* **EXERCISE GOAL**
Check every line of the data below for the string "color", and copy the ones that hold it.

* **SOURCE MATERIAL**

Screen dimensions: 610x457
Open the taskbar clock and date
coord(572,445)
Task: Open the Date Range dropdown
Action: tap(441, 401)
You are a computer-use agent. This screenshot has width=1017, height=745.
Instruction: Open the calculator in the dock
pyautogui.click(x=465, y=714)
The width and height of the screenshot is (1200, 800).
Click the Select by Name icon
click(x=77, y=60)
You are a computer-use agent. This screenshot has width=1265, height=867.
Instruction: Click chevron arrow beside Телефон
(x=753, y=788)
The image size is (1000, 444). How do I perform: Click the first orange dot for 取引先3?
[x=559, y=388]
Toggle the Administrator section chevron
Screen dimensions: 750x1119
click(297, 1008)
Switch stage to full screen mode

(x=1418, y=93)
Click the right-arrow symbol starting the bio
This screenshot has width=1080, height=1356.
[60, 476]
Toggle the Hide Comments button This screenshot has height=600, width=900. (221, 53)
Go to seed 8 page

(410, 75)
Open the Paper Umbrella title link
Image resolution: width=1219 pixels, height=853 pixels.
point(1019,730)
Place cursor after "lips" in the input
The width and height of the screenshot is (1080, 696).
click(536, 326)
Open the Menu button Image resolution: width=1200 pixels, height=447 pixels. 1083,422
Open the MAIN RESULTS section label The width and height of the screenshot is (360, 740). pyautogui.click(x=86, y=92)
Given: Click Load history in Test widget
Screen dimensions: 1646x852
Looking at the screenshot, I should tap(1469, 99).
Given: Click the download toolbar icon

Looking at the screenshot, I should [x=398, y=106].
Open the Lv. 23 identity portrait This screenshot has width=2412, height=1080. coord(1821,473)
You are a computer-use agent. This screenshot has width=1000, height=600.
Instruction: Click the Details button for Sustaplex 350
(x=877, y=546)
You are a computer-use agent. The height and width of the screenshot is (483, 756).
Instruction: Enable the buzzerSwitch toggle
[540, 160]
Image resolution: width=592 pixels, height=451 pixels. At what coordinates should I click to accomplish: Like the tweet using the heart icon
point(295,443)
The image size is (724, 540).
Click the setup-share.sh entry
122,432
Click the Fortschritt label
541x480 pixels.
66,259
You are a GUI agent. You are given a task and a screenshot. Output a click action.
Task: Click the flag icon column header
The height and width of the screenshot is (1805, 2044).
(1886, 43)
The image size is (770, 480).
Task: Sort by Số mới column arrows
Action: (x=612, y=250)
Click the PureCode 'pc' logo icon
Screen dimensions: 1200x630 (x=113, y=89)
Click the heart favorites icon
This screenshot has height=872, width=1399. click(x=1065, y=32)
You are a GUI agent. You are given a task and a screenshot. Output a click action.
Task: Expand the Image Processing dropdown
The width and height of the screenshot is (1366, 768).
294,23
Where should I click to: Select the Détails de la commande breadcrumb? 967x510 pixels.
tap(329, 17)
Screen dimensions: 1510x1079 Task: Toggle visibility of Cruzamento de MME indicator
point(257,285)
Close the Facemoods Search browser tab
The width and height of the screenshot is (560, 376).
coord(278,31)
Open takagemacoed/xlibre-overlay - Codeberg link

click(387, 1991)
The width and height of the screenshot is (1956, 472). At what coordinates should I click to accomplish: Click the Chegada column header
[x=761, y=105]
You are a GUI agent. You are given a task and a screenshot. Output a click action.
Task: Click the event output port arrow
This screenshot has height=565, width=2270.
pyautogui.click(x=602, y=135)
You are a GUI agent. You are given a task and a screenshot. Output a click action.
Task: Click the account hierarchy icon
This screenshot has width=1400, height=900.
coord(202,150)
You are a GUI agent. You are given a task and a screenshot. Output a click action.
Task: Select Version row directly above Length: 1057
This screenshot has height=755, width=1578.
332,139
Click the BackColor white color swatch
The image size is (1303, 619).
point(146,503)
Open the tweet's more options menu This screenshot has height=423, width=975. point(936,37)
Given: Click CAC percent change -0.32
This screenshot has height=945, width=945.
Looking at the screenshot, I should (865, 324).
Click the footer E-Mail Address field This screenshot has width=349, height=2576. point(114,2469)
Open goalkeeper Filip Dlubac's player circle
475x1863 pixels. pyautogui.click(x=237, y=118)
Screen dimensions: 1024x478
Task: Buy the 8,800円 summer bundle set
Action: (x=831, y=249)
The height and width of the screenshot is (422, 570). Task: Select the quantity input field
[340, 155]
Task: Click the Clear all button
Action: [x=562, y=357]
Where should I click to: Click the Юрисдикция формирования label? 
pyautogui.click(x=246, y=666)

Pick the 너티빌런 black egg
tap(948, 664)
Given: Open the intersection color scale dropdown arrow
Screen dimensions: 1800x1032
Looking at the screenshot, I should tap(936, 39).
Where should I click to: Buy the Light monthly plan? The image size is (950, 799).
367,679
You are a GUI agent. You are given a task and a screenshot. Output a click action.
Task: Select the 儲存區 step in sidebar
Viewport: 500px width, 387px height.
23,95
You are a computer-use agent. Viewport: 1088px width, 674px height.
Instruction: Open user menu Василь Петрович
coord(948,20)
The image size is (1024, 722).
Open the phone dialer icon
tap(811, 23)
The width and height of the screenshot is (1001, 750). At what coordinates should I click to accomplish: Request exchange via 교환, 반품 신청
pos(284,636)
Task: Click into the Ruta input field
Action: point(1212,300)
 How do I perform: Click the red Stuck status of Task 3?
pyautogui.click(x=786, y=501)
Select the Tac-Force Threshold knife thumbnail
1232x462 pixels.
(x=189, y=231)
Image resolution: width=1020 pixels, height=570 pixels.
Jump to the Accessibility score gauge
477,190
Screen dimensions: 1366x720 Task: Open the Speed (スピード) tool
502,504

* **EXERCISE OUTPUT**
Click the BackColor white color swatch
Given: Open the intersection color scale dropdown arrow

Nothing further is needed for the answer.